| Texto apresentado |
>>>>>

Um caminho: empenham-se as jóias, com o aval do FMI
Circula no tucanato uma idéia capaz de tirar o Brasil da crise. É simples, mas exige muito trabalho e pouco gogó.
Trata-se primeiro de pedir a bênção e um empréstimo ao Fundo Monetário Internacional, algo como US$ 10 bilhões. Depois, tanto se pode pedir ao governo americano alívio semelhante ao que o México recebeu em 1995, quanto é possível colocar no mercado papéis lastreados nas reservas de petróleo ou em ações das estatais brasileiras. Com a ajuda da Casa Branca, ou com os papéis, seriam levantados pelo menos outros US$ 10 bilhões. Os mexicanos usaram sua receita de petróleo para garantir um empréstimo americano. FFHH escolheria o lastro: reservas de petróleo, papéis ou ambos. (Como Campos Salles, que ele admira e que empenhou a renda da Alfândega aos banqueiros ingleses.)

<<<<<

| Dados fornecidos |
>>>>>

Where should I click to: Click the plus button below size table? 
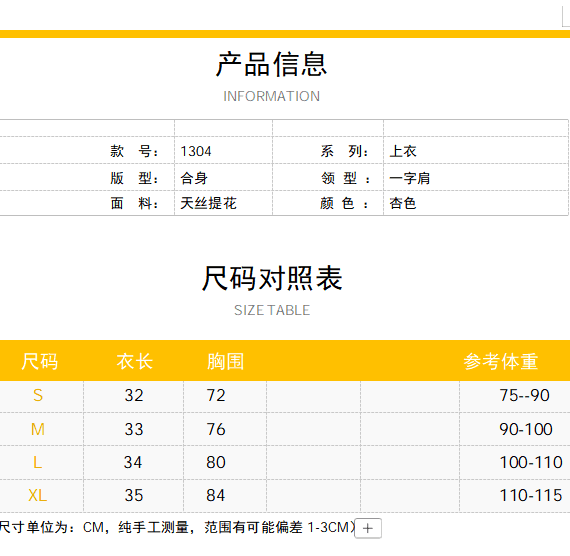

<<<<<

| O que se pede |
De acordo com o texto apresentado, o que os mexicanos usaram para garantir um empréstimo americano? Responda apenas com base no texto apresentado.

| Resposta completa |
Os mexicanos usaram sua receita de petróleo.